Update the records from the line that has "Select the 本棚 menu item" through the line that has "Looking at the" by replacing "menu item" with "menu entry", leaving everything else unchanged. Give back only those lines.

**DATA TO PROCESS**
>> BEGIN
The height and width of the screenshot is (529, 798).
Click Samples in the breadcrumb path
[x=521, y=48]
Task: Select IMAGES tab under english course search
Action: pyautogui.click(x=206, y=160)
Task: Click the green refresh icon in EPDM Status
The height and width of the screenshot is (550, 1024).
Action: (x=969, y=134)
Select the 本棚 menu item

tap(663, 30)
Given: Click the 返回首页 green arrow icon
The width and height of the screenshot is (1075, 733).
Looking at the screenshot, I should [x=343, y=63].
>> END
>> BEGIN
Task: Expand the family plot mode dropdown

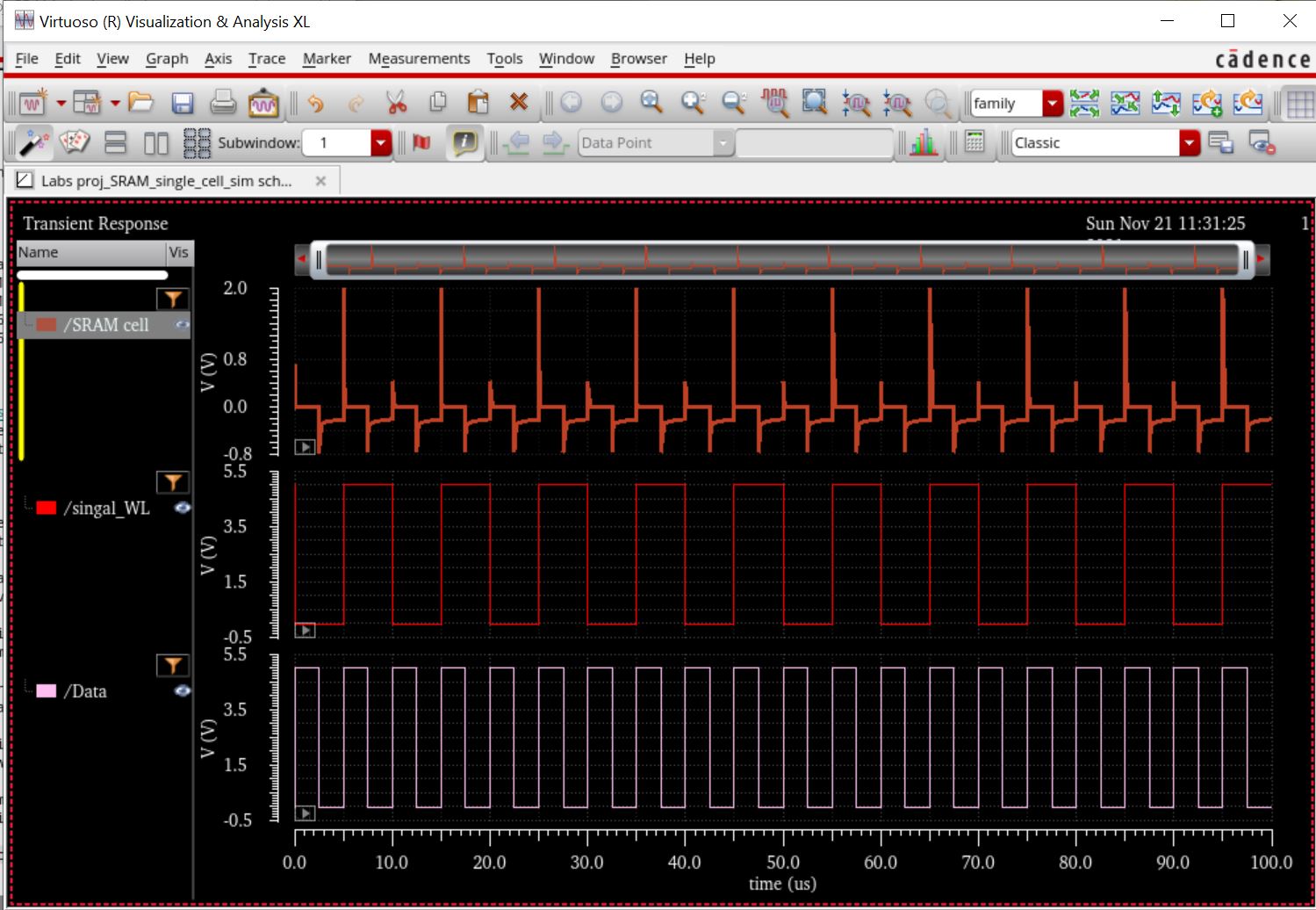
>> END
**THE ANSWER**
Select the 本棚 menu entry

tap(663, 30)
Given: Click the 返回首页 green arrow icon
The width and height of the screenshot is (1075, 733).
Looking at the screenshot, I should [x=343, y=63].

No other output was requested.